The Pope also called upon the international community, "involved in various degrees in the successive conflicts that have afflicted the Congo, to mobilise and make an effective contribution to reinstating peace and legality".

"After so much suffering, your country needs to start resolutely down the path of national reconciliation", the Holy Father told the ambassador. "Your bishops have declared this anniversary year as a year of grace, renewal and joy, a year of reconciliation to rebuild a Congo of solidarity, prosperity and unity".

"One of the best ways to achieve this objective is by promoting the education of the young", said Pope Benedict. "The Congolese want their children to have a good education, but the immediate costs have to be met by families and this is a heavy, sometimes impossible, burden". Expressing his trust that a solution will be found to this question, he stressed the fact that "if the State helps parents by guaranteeing the regular payment of teachers, it will be making an investment useful for everyone".

"It is essential that children and young people be educated with patience and constancy, especially those who were deprived of schooling and taught how to kill. They must be inculcated, not only with knowledge that will be useful in adult life, but also with solid moral and spiritual bases that will help them to reject the temptation to violence and resentment, and to chose justice and truth instead.

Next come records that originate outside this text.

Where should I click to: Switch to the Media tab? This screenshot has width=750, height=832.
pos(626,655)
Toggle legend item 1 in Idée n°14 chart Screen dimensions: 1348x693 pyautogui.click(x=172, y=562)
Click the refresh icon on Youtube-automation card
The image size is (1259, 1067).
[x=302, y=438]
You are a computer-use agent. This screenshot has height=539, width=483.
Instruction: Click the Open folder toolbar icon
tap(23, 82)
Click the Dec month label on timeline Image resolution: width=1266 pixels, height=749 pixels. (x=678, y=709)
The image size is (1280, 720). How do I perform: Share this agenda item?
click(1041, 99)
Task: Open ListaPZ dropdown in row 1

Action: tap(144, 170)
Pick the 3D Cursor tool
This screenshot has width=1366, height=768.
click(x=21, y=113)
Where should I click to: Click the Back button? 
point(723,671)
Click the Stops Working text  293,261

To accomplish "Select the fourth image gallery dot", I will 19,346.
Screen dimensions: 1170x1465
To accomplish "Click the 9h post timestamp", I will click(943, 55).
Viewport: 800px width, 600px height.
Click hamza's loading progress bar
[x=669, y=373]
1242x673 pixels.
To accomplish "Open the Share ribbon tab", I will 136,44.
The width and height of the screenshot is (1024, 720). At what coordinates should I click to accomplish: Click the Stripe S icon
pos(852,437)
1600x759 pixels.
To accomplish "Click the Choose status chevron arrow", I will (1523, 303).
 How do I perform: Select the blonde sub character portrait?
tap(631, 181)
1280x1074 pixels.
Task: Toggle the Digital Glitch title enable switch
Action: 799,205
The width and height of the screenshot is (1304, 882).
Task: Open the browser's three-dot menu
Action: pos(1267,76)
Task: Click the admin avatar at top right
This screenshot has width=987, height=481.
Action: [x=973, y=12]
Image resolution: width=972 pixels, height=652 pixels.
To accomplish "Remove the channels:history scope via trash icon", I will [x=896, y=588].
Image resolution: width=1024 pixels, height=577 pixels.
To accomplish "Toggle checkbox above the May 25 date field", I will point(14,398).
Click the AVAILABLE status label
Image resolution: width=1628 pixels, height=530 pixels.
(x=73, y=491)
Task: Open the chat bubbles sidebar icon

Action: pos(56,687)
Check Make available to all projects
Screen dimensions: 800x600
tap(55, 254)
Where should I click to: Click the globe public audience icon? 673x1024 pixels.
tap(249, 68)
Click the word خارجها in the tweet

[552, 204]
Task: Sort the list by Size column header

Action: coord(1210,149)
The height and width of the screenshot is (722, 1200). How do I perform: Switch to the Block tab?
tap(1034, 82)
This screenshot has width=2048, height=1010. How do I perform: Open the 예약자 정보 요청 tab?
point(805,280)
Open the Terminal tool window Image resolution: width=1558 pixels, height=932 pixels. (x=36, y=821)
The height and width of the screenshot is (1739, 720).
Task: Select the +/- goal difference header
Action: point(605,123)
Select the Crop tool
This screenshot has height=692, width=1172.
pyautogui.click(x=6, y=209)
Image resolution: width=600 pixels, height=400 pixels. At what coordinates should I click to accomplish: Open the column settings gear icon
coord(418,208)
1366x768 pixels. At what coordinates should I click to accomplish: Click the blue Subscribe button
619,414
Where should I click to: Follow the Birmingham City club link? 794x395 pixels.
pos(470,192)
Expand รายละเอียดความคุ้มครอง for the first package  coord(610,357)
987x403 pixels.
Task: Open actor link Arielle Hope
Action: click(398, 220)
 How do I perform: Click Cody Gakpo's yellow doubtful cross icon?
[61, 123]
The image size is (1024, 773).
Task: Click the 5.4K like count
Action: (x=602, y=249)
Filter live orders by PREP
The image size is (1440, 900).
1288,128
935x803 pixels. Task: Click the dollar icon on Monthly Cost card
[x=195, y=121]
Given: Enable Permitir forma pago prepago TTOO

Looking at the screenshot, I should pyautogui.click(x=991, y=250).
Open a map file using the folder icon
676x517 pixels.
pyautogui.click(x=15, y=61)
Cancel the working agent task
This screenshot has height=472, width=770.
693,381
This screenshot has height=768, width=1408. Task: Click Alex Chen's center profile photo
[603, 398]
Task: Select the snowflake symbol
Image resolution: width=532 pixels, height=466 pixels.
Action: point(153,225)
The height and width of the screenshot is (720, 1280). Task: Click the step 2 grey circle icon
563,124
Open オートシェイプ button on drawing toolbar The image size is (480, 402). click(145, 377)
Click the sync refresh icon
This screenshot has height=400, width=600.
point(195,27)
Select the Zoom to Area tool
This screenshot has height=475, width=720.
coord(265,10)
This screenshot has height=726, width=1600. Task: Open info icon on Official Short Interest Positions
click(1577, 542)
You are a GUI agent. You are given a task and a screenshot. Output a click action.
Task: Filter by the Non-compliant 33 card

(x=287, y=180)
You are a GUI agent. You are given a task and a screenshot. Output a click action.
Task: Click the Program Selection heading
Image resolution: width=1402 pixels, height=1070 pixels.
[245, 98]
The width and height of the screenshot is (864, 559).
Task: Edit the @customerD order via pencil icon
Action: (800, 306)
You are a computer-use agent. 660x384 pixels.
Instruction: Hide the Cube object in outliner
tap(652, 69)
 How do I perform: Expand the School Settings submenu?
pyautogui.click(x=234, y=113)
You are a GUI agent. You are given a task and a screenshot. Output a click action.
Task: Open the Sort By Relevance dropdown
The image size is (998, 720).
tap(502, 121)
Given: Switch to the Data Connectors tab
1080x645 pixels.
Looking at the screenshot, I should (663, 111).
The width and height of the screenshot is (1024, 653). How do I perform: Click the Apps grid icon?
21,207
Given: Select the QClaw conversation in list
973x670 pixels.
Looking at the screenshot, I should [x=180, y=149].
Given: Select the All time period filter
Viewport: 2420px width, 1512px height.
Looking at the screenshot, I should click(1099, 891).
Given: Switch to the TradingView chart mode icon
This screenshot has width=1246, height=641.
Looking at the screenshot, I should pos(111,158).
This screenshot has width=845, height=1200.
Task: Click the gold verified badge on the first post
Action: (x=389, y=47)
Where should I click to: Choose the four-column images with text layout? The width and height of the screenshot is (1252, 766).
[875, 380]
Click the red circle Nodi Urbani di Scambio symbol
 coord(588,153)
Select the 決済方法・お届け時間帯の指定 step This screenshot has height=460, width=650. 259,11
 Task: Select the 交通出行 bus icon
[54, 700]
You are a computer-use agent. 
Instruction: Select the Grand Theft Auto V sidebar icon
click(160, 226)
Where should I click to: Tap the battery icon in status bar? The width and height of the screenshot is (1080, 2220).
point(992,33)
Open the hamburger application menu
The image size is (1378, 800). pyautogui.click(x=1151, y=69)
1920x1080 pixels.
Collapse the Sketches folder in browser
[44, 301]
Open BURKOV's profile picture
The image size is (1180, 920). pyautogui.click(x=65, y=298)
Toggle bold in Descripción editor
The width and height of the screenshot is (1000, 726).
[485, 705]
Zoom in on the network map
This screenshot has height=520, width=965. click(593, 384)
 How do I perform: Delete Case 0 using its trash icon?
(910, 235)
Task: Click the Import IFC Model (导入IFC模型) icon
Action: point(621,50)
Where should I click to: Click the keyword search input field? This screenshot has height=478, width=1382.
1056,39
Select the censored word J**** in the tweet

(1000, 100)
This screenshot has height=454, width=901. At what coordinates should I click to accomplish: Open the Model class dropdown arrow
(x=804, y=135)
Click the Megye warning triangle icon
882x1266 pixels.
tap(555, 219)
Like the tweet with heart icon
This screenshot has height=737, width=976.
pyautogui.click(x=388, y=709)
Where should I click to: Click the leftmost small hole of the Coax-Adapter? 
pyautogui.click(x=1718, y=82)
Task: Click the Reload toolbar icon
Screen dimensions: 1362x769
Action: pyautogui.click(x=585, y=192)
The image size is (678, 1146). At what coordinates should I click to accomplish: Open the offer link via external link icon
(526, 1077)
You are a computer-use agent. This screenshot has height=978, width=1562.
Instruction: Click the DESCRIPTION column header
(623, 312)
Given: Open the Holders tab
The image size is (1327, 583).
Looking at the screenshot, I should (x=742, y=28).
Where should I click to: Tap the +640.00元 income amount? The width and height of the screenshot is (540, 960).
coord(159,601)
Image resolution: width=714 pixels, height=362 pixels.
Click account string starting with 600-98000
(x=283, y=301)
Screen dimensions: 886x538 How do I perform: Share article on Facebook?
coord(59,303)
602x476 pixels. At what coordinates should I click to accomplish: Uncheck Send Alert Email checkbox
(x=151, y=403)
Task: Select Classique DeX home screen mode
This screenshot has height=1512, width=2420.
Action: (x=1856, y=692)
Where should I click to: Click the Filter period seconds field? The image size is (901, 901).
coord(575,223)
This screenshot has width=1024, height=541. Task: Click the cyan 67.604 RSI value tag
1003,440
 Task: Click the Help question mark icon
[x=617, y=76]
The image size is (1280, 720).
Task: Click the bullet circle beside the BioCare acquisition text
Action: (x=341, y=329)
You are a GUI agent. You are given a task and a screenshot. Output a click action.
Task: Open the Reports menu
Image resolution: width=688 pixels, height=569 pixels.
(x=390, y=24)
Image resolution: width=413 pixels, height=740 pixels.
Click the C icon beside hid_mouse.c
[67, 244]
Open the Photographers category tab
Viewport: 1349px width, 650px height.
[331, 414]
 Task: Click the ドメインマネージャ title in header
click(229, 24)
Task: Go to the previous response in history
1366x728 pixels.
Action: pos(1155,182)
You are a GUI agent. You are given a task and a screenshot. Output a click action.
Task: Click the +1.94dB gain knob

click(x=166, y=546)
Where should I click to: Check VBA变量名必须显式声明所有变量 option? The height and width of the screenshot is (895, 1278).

Within the limits of her powers the Church can, through her educational structures, contribute to and augment the structures of the State".

"The great natural wealth that God gave your land and that has, alas, become a source of greed and unbridled profit for many people inside and outside your country, would easily enable ... the people to emerge from poverty and provide for their food and health security. ... This requirement of justice, promoted by the State, would consolidate national reconciliation and peace, and enable the population to live a peaceful life, which is a necessary condition for their prosperity".

Benedict XVI concluded his remarks by calling on Congolese Catholics to be "generous witnesses of God's love, and to contribute to the construction of a united and fraternal country in which everyone can feel that they are fully loved and respected".